Task details:
Starting with the line containing "This screenshot has width=1568, height=481." and going on through the line containing "[x=331, y=434]", lay out those lines alone as a Markdown table with the columns Line No. and Text. Leave out any blank lines.

Task inputs:
>> START

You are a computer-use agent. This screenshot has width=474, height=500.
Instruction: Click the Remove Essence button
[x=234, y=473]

>> END
>> START

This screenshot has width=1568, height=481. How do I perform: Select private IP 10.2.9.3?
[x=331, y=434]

>> END

Completed exercise:
| Line No. | Text |
|---|---|
| 1 | This screenshot has width=1568, height=481. How do I perform: Select private IP 10.2.9.3? |
| 2 | [x=331, y=434] |